(Input data Opens)

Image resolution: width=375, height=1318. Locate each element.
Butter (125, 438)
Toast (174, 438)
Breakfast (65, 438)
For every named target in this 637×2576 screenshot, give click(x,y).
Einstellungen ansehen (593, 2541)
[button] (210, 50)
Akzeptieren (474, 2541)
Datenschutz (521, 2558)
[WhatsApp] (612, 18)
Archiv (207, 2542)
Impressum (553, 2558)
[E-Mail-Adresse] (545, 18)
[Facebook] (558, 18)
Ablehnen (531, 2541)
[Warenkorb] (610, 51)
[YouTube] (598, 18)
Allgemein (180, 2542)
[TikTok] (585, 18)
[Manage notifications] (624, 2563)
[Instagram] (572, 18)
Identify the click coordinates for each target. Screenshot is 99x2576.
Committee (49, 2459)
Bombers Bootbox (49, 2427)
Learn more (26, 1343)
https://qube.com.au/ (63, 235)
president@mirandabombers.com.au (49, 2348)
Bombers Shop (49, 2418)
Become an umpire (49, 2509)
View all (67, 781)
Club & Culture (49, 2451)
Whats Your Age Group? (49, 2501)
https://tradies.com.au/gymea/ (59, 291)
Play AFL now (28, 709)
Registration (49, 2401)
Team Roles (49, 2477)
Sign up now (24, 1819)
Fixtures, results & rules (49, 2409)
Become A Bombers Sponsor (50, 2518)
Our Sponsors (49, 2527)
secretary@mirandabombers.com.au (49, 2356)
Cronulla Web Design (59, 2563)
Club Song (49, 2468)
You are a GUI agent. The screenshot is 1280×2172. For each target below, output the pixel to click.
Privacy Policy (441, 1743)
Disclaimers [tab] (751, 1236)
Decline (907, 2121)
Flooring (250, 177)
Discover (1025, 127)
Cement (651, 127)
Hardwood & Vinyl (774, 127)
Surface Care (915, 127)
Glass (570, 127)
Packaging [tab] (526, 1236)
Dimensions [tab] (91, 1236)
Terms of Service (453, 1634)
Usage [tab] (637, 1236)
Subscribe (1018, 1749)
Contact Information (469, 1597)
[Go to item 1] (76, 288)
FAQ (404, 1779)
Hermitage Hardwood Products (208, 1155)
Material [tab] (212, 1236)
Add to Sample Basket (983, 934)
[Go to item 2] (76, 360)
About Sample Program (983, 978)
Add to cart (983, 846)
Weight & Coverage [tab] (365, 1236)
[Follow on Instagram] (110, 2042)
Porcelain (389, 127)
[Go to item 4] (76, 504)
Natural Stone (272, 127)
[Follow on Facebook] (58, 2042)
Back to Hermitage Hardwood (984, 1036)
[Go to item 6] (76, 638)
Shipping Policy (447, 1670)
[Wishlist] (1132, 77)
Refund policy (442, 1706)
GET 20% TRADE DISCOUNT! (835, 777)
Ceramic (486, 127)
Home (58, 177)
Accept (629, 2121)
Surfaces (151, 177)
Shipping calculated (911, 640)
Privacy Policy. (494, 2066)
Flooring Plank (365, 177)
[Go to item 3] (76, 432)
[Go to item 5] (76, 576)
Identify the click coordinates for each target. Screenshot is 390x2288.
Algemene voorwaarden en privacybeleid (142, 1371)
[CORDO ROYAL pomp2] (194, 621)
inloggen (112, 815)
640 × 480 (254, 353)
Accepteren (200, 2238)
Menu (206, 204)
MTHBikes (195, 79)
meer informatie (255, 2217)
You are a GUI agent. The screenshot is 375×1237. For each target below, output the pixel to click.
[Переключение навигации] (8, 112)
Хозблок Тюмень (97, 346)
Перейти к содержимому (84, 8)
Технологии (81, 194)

(Input data Closes)

Activity
Please output all of the entries without changing a single character.

Worked solution
Image resolution: width=375, height=1318. Locate each element.
Butter (125, 438)
Toast (174, 438)
Breakfast (65, 438)
For every named target in this 637×2576 screenshot, give click(x,y).
Einstellungen ansehen (593, 2541)
[button] (210, 50)
Akzeptieren (474, 2541)
Datenschutz (521, 2558)
[WhatsApp] (612, 18)
Archiv (207, 2542)
Impressum (553, 2558)
[E-Mail-Adresse] (545, 18)
[Facebook] (558, 18)
Ablehnen (531, 2541)
[Warenkorb] (610, 51)
[YouTube] (598, 18)
Allgemein (180, 2542)
[TikTok] (585, 18)
[Manage notifications] (624, 2563)
[Instagram] (572, 18)
Identify the click coordinates for each target. Screenshot is 99x2576.
Committee (49, 2459)
Bombers Bootbox (49, 2427)
Learn more (26, 1343)
https://qube.com.au/ (63, 235)
president@mirandabombers.com.au (49, 2348)
Bombers Shop (49, 2418)
Become an umpire (49, 2509)
View all (67, 781)
Club & Culture (49, 2451)
Whats Your Age Group? (49, 2501)
https://tradies.com.au/gymea/ (59, 291)
Play AFL now (28, 709)
Registration (49, 2401)
Team Roles (49, 2477)
Sign up now (24, 1819)
Fixtures, results & rules (49, 2409)
Become A Bombers Sponsor (50, 2518)
Our Sponsors (49, 2527)
secretary@mirandabombers.com.au (49, 2356)
Cronulla Web Design (59, 2563)
Club Song (49, 2468)
You are a GUI agent. The screenshot is 1280×2172. For each target below, output the pixel to click.
Privacy Policy (441, 1743)
Disclaimers [tab] (751, 1236)
Decline (907, 2121)
Flooring (250, 177)
Discover (1025, 127)
Cement (651, 127)
Hardwood & Vinyl (774, 127)
Surface Care (915, 127)
Glass (570, 127)
Packaging [tab] (526, 1236)
Dimensions [tab] (91, 1236)
Terms of Service (453, 1634)
Usage [tab] (637, 1236)
Subscribe (1018, 1749)
Contact Information (469, 1597)
[Go to item 1] (76, 288)
FAQ (404, 1779)
Hermitage Hardwood Products (208, 1155)
Material [tab] (212, 1236)
Add to Sample Basket (983, 934)
[Go to item 2] (76, 360)
About Sample Program (983, 978)
Add to cart (983, 846)
Weight & Coverage [tab] (365, 1236)
[Follow on Instagram] (110, 2042)
Porcelain (389, 127)
[Go to item 4] (76, 504)
Natural Stone (272, 127)
[Follow on Facebook] (58, 2042)
Back to Hermitage Hardwood (984, 1036)
[Go to item 6] (76, 638)
Shipping Policy (447, 1670)
[Wishlist] (1132, 77)
Refund policy (442, 1706)
GET 20% TRADE DISCOUNT! (835, 777)
Ceramic (486, 127)
Home (58, 177)
Accept (629, 2121)
Surfaces (151, 177)
Shipping calculated (911, 640)
Privacy Policy. (494, 2066)
Flooring Plank (365, 177)
[Go to item 3] (76, 432)
[Go to item 5] (76, 576)
Identify the click coordinates for each target. Screenshot is 390x2288.
Algemene voorwaarden en privacybeleid (142, 1371)
[CORDO ROYAL pomp2] (194, 621)
inloggen (112, 815)
640 × 480 (254, 353)
Accepteren (200, 2238)
Menu (206, 204)
MTHBikes (195, 79)
meer informatie (255, 2217)
You are a GUI agent. The screenshot is 375×1237. For each target below, output the pixel to click.
[Переключение навигации] (8, 112)
Хозблок Тюмень (97, 346)
Перейти к содержимому (84, 8)
Технологии (81, 194)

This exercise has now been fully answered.